While knowledge production is accelerating, systems for sharing and assessing knowledge are falling behind1. Powerful collections of machine-readable knowledge are growing in importance each year, but most are privately owned (e.g., Google’s Knowledge Graph, Wolfram Alpha, Scopus). The Underlay aims to secure such a collection as a public resource. It also gives chains of provenance a central place in its data model, to help tease out bias or error that can appear at different layers of assumption, synthesis, and evaluation.
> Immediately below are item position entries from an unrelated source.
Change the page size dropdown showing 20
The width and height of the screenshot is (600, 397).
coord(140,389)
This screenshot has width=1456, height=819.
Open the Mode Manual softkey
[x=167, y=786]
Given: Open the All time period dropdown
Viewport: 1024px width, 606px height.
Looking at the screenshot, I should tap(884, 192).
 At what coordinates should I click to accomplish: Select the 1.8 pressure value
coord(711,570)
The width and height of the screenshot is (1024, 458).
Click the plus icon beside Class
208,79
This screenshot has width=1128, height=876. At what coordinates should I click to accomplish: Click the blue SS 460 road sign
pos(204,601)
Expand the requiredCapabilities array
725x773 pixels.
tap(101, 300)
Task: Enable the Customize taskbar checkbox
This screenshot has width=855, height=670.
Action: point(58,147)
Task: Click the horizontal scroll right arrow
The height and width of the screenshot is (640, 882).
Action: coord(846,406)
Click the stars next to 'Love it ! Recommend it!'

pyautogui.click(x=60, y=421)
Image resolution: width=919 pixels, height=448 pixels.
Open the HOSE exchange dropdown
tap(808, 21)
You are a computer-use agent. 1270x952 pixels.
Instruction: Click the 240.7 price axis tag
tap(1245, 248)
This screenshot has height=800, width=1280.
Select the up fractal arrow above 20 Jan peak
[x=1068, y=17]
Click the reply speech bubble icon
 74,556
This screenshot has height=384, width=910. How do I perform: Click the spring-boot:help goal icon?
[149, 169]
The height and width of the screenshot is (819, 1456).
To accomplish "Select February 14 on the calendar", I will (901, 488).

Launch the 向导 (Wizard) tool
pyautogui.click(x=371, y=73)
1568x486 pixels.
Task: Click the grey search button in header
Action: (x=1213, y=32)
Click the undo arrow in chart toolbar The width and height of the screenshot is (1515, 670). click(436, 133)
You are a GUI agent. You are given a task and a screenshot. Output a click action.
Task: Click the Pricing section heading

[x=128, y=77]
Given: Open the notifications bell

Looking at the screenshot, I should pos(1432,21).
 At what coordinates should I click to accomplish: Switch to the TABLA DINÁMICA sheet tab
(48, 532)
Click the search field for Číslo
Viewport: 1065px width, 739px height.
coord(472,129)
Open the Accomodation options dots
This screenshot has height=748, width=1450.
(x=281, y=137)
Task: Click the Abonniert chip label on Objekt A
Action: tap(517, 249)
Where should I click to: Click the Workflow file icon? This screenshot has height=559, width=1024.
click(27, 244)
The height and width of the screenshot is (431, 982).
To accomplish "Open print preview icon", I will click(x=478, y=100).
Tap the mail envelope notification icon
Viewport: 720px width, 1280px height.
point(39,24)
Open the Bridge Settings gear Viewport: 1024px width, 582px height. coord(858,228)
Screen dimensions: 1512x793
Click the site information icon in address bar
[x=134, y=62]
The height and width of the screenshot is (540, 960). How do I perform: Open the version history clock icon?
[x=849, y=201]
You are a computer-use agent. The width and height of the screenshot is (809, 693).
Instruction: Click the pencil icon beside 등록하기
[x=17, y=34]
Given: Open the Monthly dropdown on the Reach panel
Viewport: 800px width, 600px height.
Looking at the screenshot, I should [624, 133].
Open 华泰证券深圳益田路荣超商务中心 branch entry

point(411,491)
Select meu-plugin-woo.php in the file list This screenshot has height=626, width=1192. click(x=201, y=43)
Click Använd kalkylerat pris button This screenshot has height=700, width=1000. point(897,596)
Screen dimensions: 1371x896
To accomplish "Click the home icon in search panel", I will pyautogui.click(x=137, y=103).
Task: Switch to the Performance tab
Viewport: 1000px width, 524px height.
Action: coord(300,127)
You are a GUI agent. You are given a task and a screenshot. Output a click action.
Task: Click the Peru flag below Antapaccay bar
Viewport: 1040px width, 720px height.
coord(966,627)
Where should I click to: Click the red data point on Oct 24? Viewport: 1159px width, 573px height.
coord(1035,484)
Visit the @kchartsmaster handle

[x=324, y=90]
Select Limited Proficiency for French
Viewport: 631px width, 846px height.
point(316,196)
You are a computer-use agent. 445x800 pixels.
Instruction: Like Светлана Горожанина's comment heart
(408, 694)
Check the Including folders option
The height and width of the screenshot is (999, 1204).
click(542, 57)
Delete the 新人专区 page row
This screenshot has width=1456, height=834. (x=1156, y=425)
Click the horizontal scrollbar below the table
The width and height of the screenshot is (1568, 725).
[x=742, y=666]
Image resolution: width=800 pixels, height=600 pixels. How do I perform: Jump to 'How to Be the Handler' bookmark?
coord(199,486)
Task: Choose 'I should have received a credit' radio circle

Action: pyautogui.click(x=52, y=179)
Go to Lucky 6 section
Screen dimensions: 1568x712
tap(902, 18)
The Underlay aggregates statements and reported observations, along with citations of who made and who published them. For example, it would not contain the bare assertion that "Sudan’s population was 39M in 2008", but rather that "Sudan’s population was 'provisionally' 39M in 2008, according to the UN’s statistics division in 20112, referencing Sudan’s national census, as reported by its Central Bureau of Statistics, and as contested by the Southern People's Liberation Movement.3" It would also include estimates from different sources and years. This information, stored in a language-independent and machine-readable form, represents relationships between these entities: Sudan, the UN, the Sudanese statistics bureau, the liberation movement, Sudan’s population and census, and the relevant publication dates. The Underlay will also store information about how these statements were recorded.

While much knowledge is uncontested, the Underlay stores contested or contradictory statements, along with detailed context and chains of provenance. Evaluations of fidelity or accuracy can make use of this information, and can themselves be stored in other layers. The focus on provenance and iteration supports refinement, revision, and replication of observations. The structured granularity enables alignment of unrelated datasets, bulk analysis, and machine learning.

The Underlay team is developing the protocols, first instances, and governing rules of this knowledge graph. Information will be added at first by building focused, interpretive overlays -- knowledge curated for a particular audience. Overlays could for instance be journals, maps, or timelines, incorporating many sources of more granular information into a single lens4.

At first, every full node will maintain a copy of the Underlay, and copies will be stored on distributed filesystems. We are seeking partners and funders to help support the initial stage of this work, and plan to form a small foundation to oversee governance and protocol maintenance.

Phase 1 -- A proof-of-concept with two different communities of active users, supporting overlays for technical papers building on past research: a prior-art archive and a repository of academic papers5. We are recruiting companies and universities to contribute collections for this work. We will work with other protocol layers to define the initial federation model, and decentralize the underlay with IPFS. (Summer 2018)

Phase 2 -- A network of Underlay nodes at different institutions, demonstrating local vs global updating. An initial pipeline for extracting structured knowledge and sources from documents to populate lower layers. Tools to sync with existing structured repositories such as Wikidata, Freebase, and SHARE. And tools to visualize what is in the Underlay and how it is being used.